The Snoopy Cookie Disaster of ’99

I meant to put this out before Christmas, but the holiday season being what it is, it – like my practiced habit of delayed shopping trips – comes now at least a couple of weeks after I planned on doing it. And if I’m being honest, even this is too much preamble for the story that follows; but heck, I’m like an enthusiastic gravedigger for leash cemeteries: I love burying the lead.

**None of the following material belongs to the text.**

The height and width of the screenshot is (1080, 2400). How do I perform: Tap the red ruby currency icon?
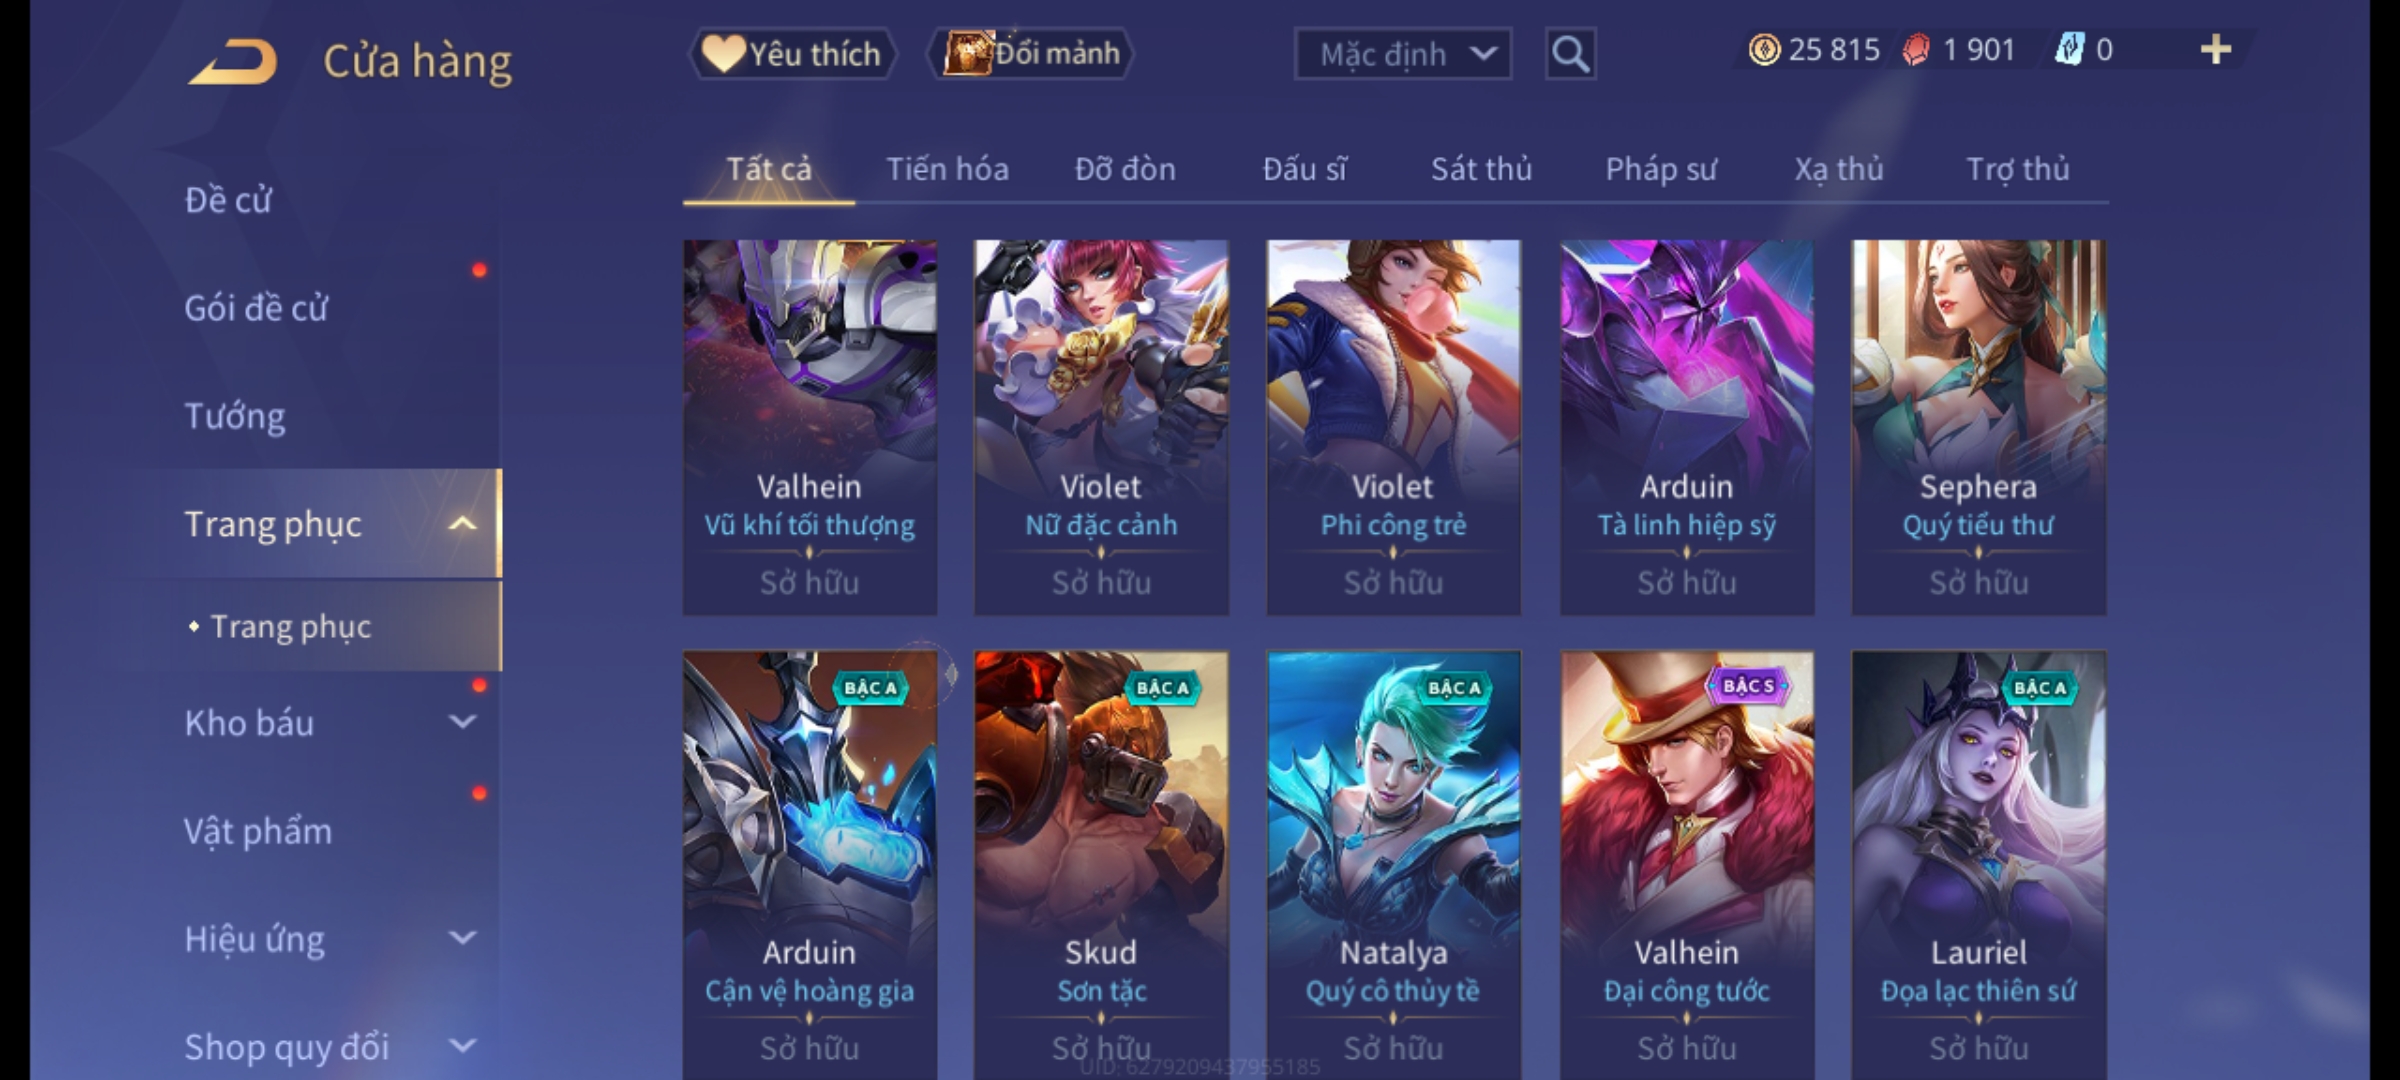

Tortured similes aside, HI EVERYBODY. Here’s to hoping your respective holiday celebrations were everything you hoped for and more, whether that was caroling, gift giving, traveling to see family, or baking cookies. Speaking of baking cookies – haHA! I told you I’d get to the point eventually! – I’m not very good at it. (Well, actually, I’m not bad, but that’s a story for another time. One story at a time, Evan! Focus!)

This time in particular, I was about six or seven years old, it was Christmas time, and my Mama Bear was having me help her bake a batch of cookies out of a tube. I remember distinctly that they were cookies with Snoopy placing a star atop a little Christmas tree, and while I’m not, I should be really good at baking because even at that age, I’m very good at following instructions. My critics might counter that by saying I can be an overly literal drone, but I prefer to think of myself as an adherent listener. (God, as I write this, there’s another story that comes to mind, too. Okay, more to come, I guess.)

On this particular occasion, we were all huddled on the couch watching a movie while the cookies baked and my mom says to me, “Evan, would you go grab the cookies and take them out of the oven?” I smile cheerfully, pop up, and skip into the kitchen to do what she says like a good little boy.

precisely what she says.

It may not have occurred to you, being a normal person and without all my tortured leadup, that Mom left out the seemingly bloody obvious yet crucial step of donning oven mitts to her instructions. So I dawdle up to the oven, open the door, take out the cookie sheet, and it isn’t even until I’m going to place them on the stove top that my bare hands finally inform my brain that they’re holding a slab of aluminum that’s above 350 degrees Farenheit. My brain receives the message and runs the appropriate protocol: I drop the sheet, scream, and cry.

What followed may have been a memory of my mom asking me what the hell I was thinking and why the heck I didn’t put on oven mitts or at least a dish towel, but my brain must have blocked that part out too.

A developing young mind, and all that.

Anyway, (belated) happy holidays and a merry New Year and stuff.